A liquid solution (stencil stuff or whatever) would be applied by the artist on the area you’re getting tattooed and the stencil applied accordingly, so that the stencil transfers to your skin (this process of stencil application is not a requirement if the design is drawn on you directly by the artist).

Look at your artist’s station setup.

The station should always be cleaned before the setup with a disinfectant, wrapped down with cling wrap or a tattoo bib of some sort.

Professional artists never use those metal cap holders, they look like little trays to set their caps in it. Honestly, it’s just a block of bacteria, ink would just splash around all over it while tattooing, and disinfecting those are near to impossible.

Petroleum jelly, or some kind or a substitute such as A&D is usually put on the station using a disposable ice cream stick. These days, everything apart from the power supply, clip cord, foot pedal (if used) and machine should be disposable. Also, while we’re on the topic, It’s not meant to shoot you it not a gun, if your artist calls his tattoo machine a gun, get out of there!

The clip cord should always be covered with a sleeve/cover as it could drag in the tattoo while the artist is tattooing you. The knob on the power supply should be taped, if not, a tissue should be used by him/her to regulate the speed of the machine.

The machine is usually wrapped up with cohesive tape, if not wiped down with a disinfectant depending on the kind of machine before a tattoo, to prevent contamination. Most artists prefer using disposable grips.

The squeezy bottle or spray the artist uses should also be wrapped or covered. The needle should be opened in front of you. It’s a practice of most artists. Ink bottles should always be held with a tissue paper, shook and poured without touching the caps placed on the setup.

If the artist has a cold, he should be wearing a surgical mask so that he doesn’t sneeze into your fresh tattoo. Even before getting tattooed, it’s important for an artist to wipe down the chair/bed and the arm rest, if required, that you’re gonna be seated on/resting on, even if it’s been done earlier on.
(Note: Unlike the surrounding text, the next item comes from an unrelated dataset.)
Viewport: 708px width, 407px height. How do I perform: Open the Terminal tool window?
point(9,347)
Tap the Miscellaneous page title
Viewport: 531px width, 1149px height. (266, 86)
Now there’s something to be said about an artist that’s OCD about this entire process. It just shows his/her professionalism. Professional artists are always aware about cross contamination from the equipment/artist to the client and visa versa. Blood born pathogens are a real risk while getting tattooed, and choosing your artist is the first measure of prevention that you have complete control over.

I hope this article has helped you with making the right choice when you consider getting your next tattoo.